People have very little willpower when it comes to resisting things that are free. And I’m sure you can relate. Be honest, when was the last time you took something you didn’t even need or want purely because it was free?
Not recently? Really? … And what about those yoghurt samples in your local supermarket? Those count too.
So yes, people love them some free stuff, and we really should capitalize on this as much as we can.
If you manage to offer a free download that’s related to the blog that the post has been published on, plus related to the topic of the actual post, that’s a home run.
2. An opt-in offer
The idea of an opt-in offer is very similar to a download, however, it’s centered more around the reader becoming a subscriber rather than just getting a free download they desire at the moment.
By stating clearly that what you’re offering is opt-in-required, you will get people ready for more communication coming their way in the future, so they are a lot less likely to be surprised and end up marking your emails as spam.
The offer itself can be anything, and the most common way is to justify the need for a subscription by saying that you need the data in order for the whole free offering to be delivered.

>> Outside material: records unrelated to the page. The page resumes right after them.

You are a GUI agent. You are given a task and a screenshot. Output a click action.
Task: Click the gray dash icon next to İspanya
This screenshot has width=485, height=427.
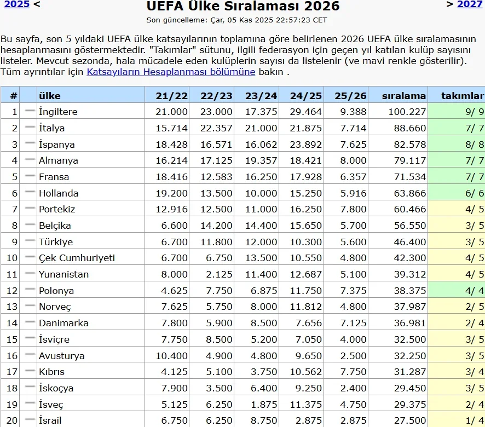(30, 143)
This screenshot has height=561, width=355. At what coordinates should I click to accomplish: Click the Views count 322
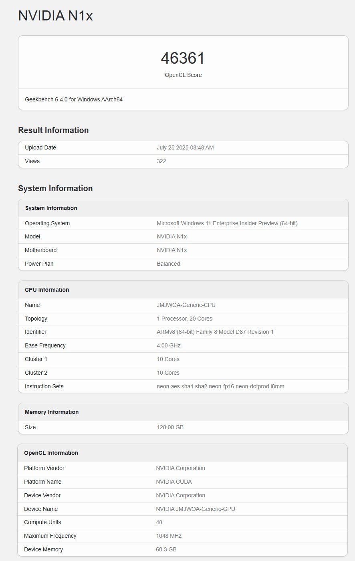pos(161,161)
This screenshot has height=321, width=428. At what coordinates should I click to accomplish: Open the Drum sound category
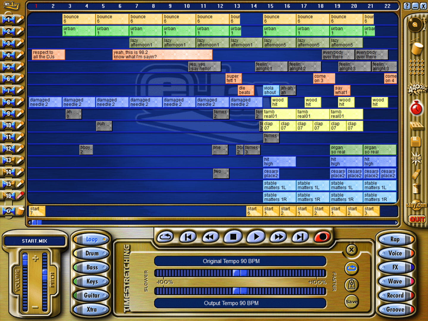[x=92, y=254]
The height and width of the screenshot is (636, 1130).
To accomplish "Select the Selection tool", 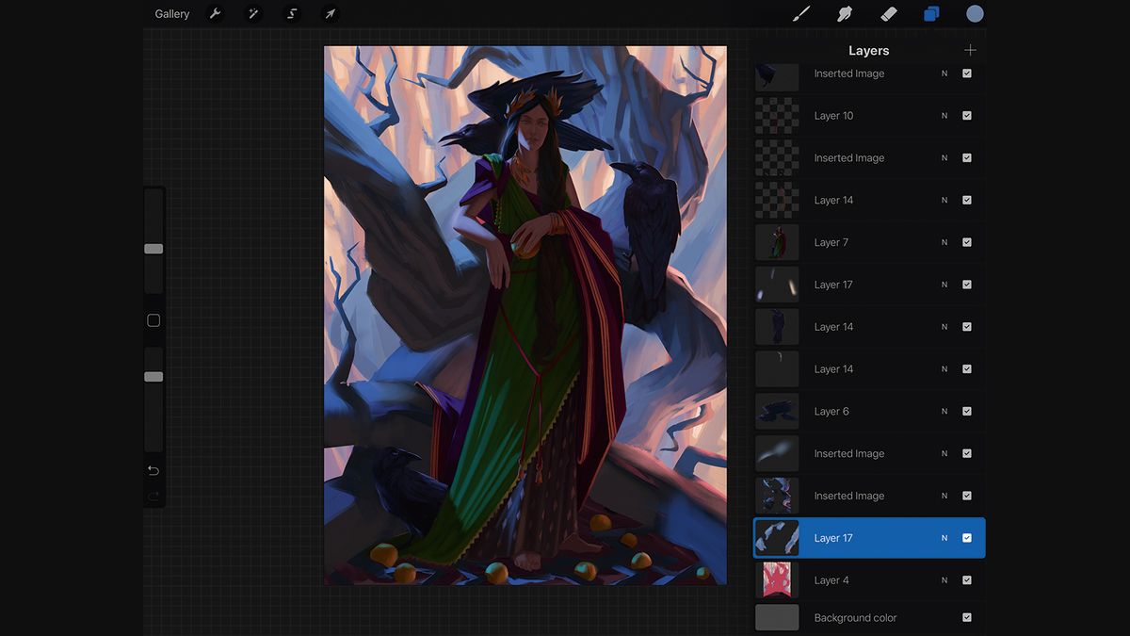I will click(x=291, y=13).
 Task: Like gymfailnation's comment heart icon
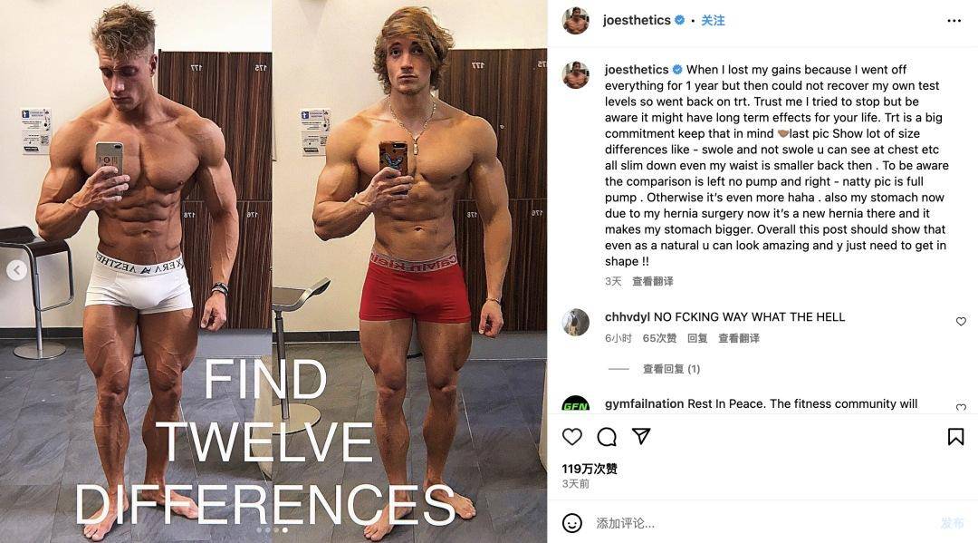[961, 408]
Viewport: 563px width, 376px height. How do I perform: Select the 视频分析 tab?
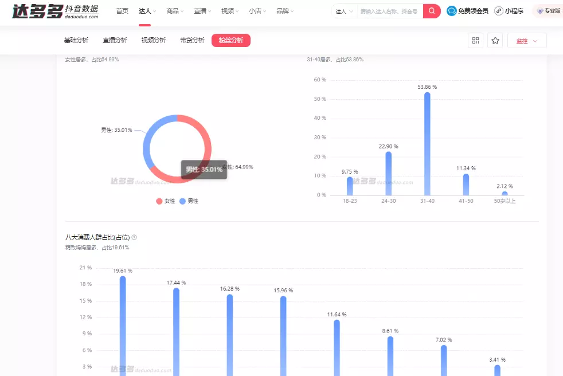(154, 40)
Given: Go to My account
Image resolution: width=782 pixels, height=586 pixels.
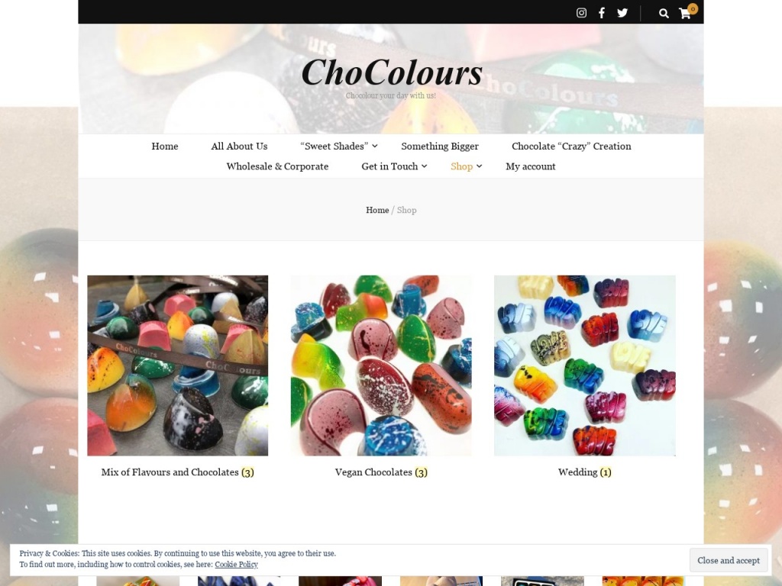Looking at the screenshot, I should click(x=530, y=166).
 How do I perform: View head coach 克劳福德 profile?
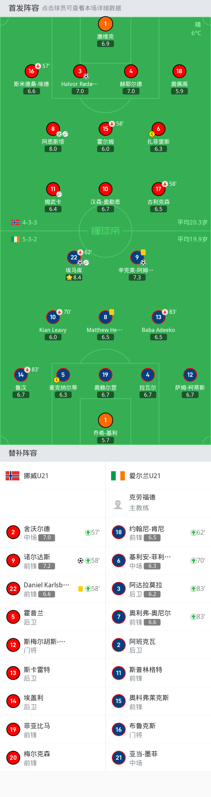point(158,503)
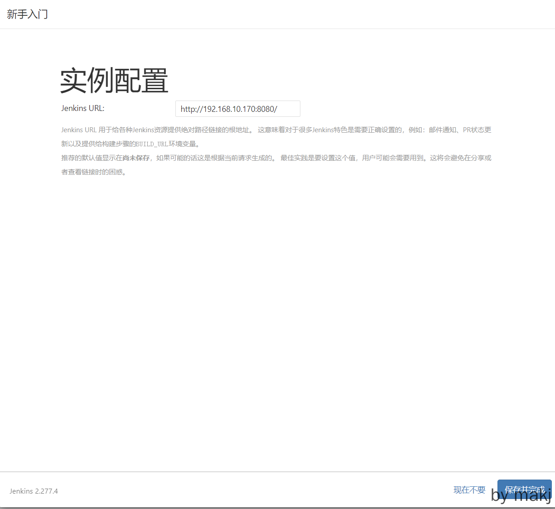Image resolution: width=555 pixels, height=509 pixels.
Task: Click PR状态更 at end of first description line
Action: tap(477, 130)
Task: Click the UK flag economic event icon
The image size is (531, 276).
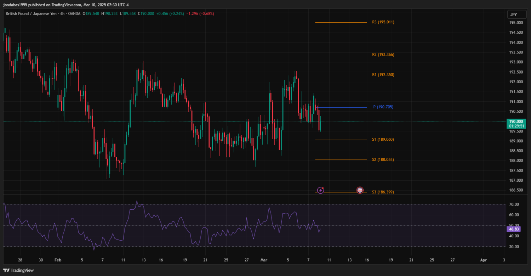Action: click(x=360, y=190)
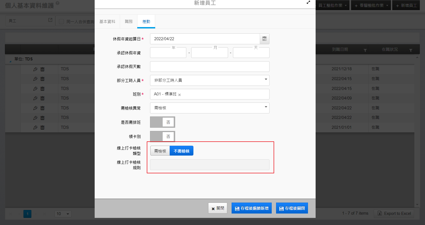Screen dimensions: 425x225
Task: Click the 到職日期 column filter icon
Action: click(x=365, y=50)
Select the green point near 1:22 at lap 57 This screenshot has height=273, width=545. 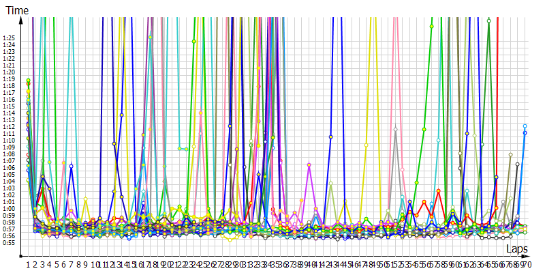pos(431,27)
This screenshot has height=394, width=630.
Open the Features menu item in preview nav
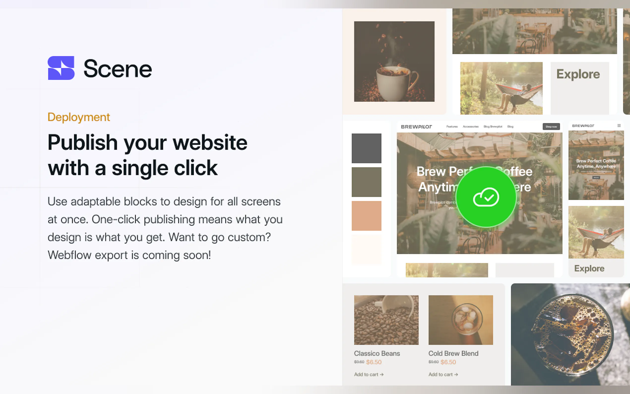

For instance, a very common practice is to offer free training, advice, online courses, or other online education packages this way. The reader can clearly understand that if they want to get the complete course, which can be, say, 12 parts long, they need to leave their email address for that.
As I said, this works great for all kinds of education. I would even advise to take your single piece of content (it has to be quite sizable though) and split it into three or more parts. That way you can justify the opt-in offer and get more leads.
3. A giveaway
Everybody loves giveaways! The difference between the two kinds of offers described above and giveaways is that the latter are usually being held on an external platform, so you’re not directing people to your own site.
This might sound counterintuitive at first, but modern giveaway platforms like KingSumo Giveaways give you a lot more possibilities than you could offer from your site. For instance, participants can have more than one entry by performing some of the actions you’ve listed. Some common actions include things like Liking your Facebook page, tweeting out the giveaway to their followers, following you, and also subscribing to your email list.
The tough part is that the thing being given away has to be attractive. It has to be something of real value that people would otherwise have to pay for. It can’t be fabricated value, so to speak.
For example, if you’re giving away your own digital product that you’ve never attempted to sell before, and you’re saying that it’s worth $99 then it’s fabricated value.
4. Free consultation
This is one more variation of the free offer, but this one is more direct in nature. In this case, instead of offering something digital, you’re going out there and putting your time on the table.
For example, you’re offering X number of spots for people to book a free consultation with you (limiting the spots is the important part here).
Now, this can end up consuming a lot of your day once the requests start coming in, but it can also be a great boost for people who were previously not sure if they wanted to work with you to finally give it a try and reach out.
The simplest way to implement this is to direct people to a page where they can book a call with you over Skype. This can be done pretty simply by creating a new landing page on your site and using an appointment plugin on it.
(I recommend WordPress Appointment Booking and Online Scheduling Plugin by vCita for that.)
I encourage you to test these methods out and see which one gives you the best return. With guest blogging, much like with any other marketing method, nothing beats doing your own testing. Just one last thing though. Keep in mind that it will probably take a while before you get a significant amount of data, and that in order to be really sure, you should test multiple methods on a single site.